In Part 1, top line growth was referred to as “the elephant in the room” during 2023. Growth plans faced an uphill battle right out of the gate at year-start. With the ball dropping at midnight in Times Square on the 31st, how and to what extent do we expect business conditions and performance to change over 2024?

What Will It Be: Economic Head Winds? Calm? or Tail Winds?

The trends and underlying forces supporting all answers are soft, sketchy, and vacillating. The data rationalizing any predictions is often contradicted by other data and interpretations – sometimes within the same day. And too many factors have to come right to make answers bankable.

This is precisely why The CFO Alliance is focusing on growth as an integral component of our Focus on Finance. In the end, Finance is about building efficient growth engines. This 2-part article series leans into key principles enabling Finance to coach internally and ensure growth.

Understanding what makes or doesn’t make growth happen is so key to the CFO’s success formula that there’s a case for arguing it’s more important than any other aspect of the role. A goodly number of CEOs and business owners would back that idea. It at least ranks right up there with cost management.

Especially today, CFOs need a “true North” compass that sets growth expectations correctly. And without a better understanding the growth calculus, it’s safer to ride the brakes. The downside of brake-riding is the possibility of missing the upside. A “running in place” posture just doesn’t feel right regardless of economic uncertainty. Conversely, seeing the playing field as half-full inspires opportunism even in our present-day chaos; it just takes smarter fundamentals and will, neither of which are trivial. But “Winning is not a sometime thing; it’s an all-the-time-thing”. (Vince Lombardi).

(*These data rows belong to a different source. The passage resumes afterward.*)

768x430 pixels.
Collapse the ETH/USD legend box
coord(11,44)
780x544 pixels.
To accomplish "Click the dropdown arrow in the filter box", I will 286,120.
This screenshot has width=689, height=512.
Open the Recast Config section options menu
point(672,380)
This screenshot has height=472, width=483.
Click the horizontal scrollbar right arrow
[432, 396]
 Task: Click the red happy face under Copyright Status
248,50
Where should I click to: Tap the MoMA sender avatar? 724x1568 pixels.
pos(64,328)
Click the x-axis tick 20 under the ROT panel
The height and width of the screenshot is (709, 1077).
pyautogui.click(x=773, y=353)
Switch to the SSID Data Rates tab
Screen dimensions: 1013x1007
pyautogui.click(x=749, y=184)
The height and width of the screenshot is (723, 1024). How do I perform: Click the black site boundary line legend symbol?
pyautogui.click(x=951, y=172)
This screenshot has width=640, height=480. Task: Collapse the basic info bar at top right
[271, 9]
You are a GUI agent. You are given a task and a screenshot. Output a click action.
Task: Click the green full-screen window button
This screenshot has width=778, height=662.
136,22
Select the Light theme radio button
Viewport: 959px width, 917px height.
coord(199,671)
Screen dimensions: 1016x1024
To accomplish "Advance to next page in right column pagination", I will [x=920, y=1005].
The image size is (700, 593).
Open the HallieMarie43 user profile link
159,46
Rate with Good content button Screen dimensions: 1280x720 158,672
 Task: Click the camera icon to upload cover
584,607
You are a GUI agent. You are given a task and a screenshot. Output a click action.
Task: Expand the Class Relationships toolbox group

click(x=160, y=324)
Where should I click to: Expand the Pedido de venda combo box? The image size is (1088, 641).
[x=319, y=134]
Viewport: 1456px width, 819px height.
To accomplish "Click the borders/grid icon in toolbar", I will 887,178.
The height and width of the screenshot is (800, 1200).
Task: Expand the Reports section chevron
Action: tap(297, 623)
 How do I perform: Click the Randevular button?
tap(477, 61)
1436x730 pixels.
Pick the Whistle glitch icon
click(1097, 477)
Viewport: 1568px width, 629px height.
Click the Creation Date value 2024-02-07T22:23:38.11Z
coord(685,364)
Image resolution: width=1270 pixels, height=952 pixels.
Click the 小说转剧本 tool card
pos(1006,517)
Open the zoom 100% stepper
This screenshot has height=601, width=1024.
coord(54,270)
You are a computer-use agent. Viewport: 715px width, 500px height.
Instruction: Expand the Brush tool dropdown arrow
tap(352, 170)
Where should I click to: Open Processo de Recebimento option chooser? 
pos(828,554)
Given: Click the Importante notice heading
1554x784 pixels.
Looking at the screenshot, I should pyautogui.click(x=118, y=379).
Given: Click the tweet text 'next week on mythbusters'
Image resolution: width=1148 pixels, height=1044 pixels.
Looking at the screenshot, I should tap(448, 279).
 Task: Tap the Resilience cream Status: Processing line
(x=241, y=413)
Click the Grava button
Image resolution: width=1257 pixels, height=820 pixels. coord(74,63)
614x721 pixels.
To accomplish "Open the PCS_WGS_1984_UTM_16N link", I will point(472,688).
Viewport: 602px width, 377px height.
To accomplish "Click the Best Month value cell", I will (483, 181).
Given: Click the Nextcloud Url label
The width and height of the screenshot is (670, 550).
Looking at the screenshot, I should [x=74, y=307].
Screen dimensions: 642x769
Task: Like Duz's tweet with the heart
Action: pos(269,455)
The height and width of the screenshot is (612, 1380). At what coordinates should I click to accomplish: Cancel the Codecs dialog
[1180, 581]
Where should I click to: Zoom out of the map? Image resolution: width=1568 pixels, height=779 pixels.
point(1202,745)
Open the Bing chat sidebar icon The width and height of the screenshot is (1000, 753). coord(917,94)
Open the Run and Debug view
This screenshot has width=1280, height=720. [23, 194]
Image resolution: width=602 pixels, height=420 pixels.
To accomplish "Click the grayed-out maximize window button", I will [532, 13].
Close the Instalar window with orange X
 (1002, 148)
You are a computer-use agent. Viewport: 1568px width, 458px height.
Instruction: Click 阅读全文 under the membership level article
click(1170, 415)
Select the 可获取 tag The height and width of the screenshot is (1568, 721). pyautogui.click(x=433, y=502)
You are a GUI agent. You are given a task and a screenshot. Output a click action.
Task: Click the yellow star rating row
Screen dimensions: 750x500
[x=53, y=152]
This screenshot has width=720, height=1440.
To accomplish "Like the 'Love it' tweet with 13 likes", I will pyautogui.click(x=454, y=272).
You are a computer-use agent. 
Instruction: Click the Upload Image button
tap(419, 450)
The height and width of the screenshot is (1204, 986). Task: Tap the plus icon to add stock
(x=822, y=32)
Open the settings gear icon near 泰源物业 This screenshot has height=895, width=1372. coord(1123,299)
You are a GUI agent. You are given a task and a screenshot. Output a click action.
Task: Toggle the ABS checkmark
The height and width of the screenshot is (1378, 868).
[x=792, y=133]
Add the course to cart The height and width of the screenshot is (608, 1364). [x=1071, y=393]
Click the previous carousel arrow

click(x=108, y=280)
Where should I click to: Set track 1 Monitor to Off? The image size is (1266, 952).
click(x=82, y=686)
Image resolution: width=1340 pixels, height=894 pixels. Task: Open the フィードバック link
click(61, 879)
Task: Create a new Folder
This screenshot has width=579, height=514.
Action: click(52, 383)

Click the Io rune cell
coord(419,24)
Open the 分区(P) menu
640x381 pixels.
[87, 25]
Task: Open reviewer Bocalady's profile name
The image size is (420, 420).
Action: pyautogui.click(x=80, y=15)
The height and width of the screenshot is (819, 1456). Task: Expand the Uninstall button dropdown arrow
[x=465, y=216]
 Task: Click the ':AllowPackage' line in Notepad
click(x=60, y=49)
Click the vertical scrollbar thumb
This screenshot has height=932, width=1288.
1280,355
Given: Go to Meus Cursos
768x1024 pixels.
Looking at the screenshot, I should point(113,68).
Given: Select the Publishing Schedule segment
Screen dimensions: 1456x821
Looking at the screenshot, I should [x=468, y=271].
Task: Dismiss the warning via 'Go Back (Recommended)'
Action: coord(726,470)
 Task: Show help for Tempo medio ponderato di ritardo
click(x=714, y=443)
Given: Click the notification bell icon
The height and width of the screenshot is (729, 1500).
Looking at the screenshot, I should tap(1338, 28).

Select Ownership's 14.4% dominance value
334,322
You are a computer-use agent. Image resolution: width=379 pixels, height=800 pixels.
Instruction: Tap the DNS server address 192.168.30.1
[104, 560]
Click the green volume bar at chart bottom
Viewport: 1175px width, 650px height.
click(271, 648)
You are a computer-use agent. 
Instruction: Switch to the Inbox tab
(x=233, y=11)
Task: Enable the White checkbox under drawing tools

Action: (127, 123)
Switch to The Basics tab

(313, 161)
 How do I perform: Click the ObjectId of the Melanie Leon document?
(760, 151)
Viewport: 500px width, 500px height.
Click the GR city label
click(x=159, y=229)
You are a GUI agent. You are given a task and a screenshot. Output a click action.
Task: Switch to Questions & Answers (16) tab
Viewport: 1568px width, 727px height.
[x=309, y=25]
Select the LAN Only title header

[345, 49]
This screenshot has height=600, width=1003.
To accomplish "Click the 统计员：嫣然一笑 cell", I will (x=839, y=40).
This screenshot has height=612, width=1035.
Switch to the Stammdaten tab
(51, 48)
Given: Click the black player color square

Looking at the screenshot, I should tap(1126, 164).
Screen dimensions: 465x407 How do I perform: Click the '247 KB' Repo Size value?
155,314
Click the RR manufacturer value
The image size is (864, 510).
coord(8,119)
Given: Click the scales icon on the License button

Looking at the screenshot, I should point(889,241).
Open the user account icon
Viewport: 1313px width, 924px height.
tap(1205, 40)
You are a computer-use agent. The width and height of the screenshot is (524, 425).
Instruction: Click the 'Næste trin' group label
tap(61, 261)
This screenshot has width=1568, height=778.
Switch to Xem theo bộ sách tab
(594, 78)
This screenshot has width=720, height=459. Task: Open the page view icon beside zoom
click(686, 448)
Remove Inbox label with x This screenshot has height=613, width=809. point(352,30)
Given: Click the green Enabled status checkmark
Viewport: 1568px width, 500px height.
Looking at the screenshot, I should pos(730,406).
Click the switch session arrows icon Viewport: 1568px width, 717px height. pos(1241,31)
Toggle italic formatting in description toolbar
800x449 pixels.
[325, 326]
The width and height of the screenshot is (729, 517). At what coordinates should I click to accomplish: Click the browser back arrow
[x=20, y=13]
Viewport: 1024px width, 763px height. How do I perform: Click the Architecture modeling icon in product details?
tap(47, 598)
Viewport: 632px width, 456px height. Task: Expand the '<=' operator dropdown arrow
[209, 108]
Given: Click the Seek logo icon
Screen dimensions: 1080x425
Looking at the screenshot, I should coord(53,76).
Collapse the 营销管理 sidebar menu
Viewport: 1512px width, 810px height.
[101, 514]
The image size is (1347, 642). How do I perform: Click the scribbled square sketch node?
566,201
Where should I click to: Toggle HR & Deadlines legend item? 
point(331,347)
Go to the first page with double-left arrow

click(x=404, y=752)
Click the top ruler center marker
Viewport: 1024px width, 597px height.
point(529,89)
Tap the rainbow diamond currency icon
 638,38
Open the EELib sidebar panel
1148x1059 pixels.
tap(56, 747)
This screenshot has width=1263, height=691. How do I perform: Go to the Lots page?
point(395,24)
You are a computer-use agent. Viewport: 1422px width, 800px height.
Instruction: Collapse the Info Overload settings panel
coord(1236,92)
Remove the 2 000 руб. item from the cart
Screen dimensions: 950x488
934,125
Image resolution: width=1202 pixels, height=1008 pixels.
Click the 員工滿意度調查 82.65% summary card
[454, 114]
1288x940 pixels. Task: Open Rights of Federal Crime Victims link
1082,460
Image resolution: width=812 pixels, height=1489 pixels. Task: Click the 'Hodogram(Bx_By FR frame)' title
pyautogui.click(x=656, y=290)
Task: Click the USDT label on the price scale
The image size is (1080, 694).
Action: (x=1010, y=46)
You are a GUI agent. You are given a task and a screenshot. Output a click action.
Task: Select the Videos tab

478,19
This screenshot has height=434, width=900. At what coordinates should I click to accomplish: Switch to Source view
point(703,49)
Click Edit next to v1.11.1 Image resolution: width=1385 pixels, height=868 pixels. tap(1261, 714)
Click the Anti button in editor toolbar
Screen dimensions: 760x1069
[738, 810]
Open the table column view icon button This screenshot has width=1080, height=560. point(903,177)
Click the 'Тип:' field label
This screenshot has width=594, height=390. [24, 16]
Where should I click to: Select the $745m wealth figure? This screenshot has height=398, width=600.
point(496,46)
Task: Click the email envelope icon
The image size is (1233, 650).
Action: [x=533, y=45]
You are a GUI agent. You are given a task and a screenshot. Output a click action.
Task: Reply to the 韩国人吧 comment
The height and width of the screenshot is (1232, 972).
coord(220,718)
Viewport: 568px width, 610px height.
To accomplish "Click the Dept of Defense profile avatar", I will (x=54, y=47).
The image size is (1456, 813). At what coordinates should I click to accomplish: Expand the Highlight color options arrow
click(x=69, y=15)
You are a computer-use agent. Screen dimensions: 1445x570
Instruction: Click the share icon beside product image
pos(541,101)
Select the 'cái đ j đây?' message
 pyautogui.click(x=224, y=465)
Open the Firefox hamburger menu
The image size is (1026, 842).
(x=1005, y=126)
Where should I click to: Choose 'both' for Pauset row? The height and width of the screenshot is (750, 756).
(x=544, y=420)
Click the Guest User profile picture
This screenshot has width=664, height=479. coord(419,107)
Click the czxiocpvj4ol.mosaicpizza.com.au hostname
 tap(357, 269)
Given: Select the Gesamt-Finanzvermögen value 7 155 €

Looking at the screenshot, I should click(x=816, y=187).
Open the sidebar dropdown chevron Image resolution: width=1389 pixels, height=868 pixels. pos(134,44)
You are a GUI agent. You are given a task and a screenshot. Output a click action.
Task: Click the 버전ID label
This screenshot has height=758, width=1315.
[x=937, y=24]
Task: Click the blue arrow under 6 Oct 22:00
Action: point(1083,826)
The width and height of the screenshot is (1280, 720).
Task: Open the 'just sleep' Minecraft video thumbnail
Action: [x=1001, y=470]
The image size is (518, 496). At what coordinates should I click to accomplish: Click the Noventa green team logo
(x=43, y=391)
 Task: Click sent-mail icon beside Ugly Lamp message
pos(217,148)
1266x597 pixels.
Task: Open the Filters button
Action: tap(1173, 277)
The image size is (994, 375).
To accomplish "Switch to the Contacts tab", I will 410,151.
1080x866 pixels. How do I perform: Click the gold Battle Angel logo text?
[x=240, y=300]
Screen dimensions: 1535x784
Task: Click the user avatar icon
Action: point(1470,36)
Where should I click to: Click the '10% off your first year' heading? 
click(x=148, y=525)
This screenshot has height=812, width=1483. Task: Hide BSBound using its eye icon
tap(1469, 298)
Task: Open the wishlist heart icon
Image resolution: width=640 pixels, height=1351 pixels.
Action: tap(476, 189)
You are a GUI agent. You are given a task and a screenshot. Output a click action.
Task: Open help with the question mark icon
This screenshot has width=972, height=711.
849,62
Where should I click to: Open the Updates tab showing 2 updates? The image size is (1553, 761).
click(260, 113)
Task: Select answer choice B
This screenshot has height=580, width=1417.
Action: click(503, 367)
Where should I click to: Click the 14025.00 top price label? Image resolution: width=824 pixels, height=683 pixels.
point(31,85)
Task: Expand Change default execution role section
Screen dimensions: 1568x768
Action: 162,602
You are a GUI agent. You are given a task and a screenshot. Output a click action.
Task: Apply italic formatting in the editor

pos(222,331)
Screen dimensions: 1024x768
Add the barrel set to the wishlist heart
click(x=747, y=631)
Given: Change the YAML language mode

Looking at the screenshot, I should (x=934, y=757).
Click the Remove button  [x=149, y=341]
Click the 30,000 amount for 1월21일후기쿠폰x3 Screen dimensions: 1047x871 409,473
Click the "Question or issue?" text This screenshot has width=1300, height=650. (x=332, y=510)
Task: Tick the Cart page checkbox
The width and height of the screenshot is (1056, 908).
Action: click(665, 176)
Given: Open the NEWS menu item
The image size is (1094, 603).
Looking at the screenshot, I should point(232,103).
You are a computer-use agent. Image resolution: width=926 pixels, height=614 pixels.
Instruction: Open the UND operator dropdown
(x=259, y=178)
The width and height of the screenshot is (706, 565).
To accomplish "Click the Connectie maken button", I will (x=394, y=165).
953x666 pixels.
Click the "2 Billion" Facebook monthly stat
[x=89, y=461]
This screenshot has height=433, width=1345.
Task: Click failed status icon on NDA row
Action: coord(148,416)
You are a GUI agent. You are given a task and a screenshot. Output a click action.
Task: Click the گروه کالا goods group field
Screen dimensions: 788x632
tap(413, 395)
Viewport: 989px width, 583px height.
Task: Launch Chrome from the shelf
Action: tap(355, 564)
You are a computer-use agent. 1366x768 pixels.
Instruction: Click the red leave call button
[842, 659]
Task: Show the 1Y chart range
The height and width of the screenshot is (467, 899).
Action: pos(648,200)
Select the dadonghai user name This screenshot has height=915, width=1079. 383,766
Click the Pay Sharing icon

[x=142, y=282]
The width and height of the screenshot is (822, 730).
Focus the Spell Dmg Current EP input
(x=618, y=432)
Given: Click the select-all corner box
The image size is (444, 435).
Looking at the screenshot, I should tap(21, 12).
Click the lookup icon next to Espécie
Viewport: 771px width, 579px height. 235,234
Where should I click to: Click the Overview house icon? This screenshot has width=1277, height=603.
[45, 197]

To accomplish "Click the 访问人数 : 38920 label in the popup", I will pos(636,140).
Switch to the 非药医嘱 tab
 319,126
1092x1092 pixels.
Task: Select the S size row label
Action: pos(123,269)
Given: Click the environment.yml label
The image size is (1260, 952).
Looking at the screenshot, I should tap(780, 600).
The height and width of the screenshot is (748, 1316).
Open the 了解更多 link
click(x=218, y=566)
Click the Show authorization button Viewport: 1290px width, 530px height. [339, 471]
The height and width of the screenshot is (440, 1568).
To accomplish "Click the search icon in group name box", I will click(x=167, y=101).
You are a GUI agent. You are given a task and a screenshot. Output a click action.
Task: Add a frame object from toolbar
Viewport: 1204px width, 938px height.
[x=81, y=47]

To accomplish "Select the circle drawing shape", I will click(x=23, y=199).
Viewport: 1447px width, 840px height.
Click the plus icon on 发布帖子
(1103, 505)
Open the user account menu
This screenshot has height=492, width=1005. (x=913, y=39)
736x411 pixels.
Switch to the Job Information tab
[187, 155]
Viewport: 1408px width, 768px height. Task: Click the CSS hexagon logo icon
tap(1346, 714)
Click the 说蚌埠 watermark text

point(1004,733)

Problem-solving for Growth

Part 1 on the topic of top line growth analyzed the major revenue growth challenges identified by CMOs in a recent Gartner survey. In Part 2, we’ll go further into the survey findings and analyze the actions CMOs plan to take to fix their challenges. Just as in Part 1, the findings are telling. And they are relevant to businesses large and small, and span a spectrum of major industries.

For convenience, here’s a quick refresher from Part 1 on the growth challenges identified in rank order:

  • Competition (51%)
  • Determining Market Fit and Strategy Complexity (43% each)
  • Building the Ideal Customer Profile (40%)
  • Conveying Value Proposition (31%)
  • Measuring Success (28%)
  • Internal Stakeholder Mis-alignment (23%)

Part 1 offered perspectives about what these challenges revealed, the root causes, and ways to act on them.

This Part 2 diagram illustrates what CMOs plan to change. Prescriptive commentary that follows on these changes could vary depending on what was already provided in Part 1. So, some of the commentary will direct the reader back to Part 1, as needed.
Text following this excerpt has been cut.